[Data extracted from a collection]
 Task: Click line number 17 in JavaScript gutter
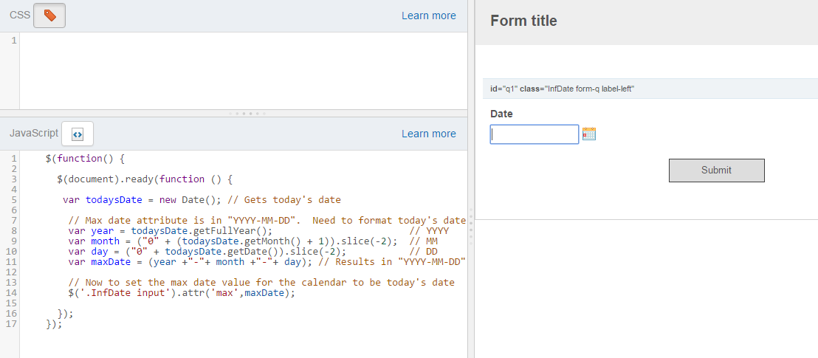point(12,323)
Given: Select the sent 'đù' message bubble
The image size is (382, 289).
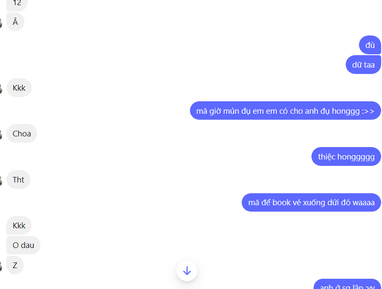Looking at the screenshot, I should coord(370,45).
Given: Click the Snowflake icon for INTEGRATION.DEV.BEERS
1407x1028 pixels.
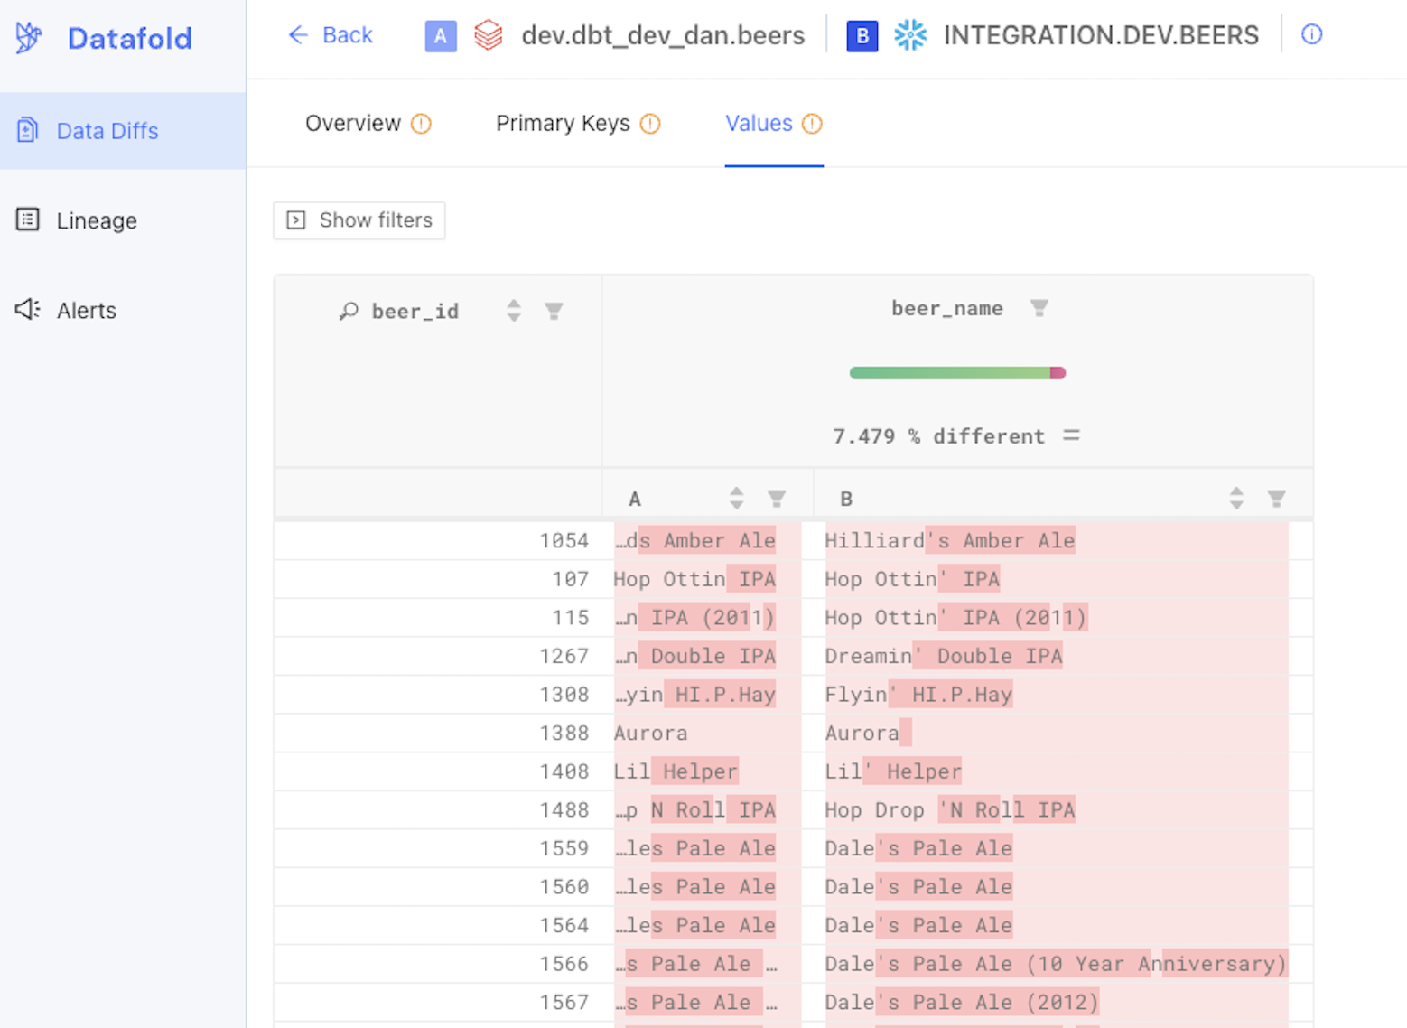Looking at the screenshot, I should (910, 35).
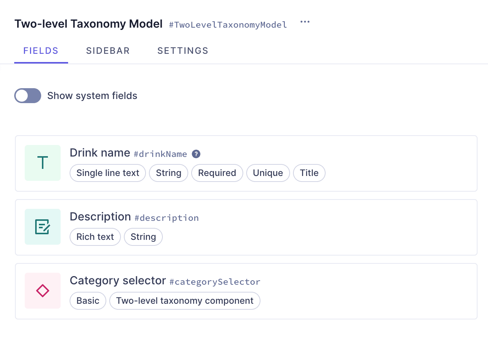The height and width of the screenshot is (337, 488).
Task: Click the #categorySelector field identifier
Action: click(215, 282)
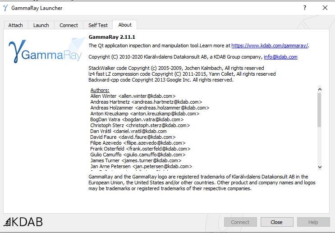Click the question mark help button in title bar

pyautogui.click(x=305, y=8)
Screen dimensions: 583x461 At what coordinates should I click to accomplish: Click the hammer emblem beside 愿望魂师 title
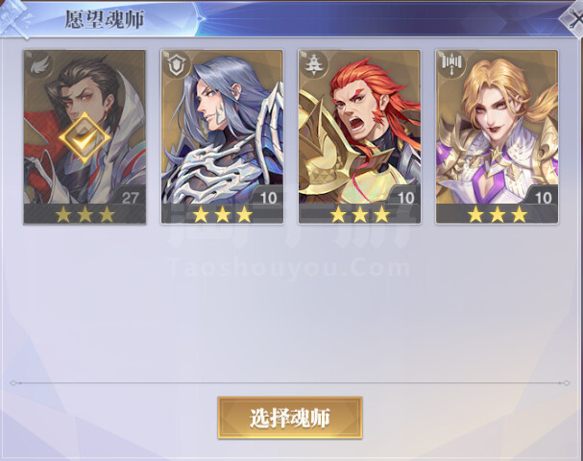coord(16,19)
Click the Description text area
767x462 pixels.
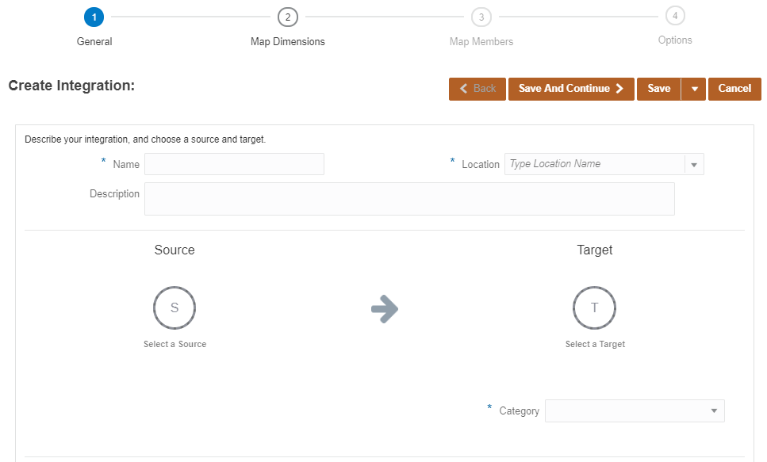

→ WHAT TO WORK ON
Only the lines from the one with "Click the Description text area" through the final line of the entries above are to be repeated, exactly as written and without pictures.

→ ANSWER SECTION
Click the Description text area
767x462 pixels.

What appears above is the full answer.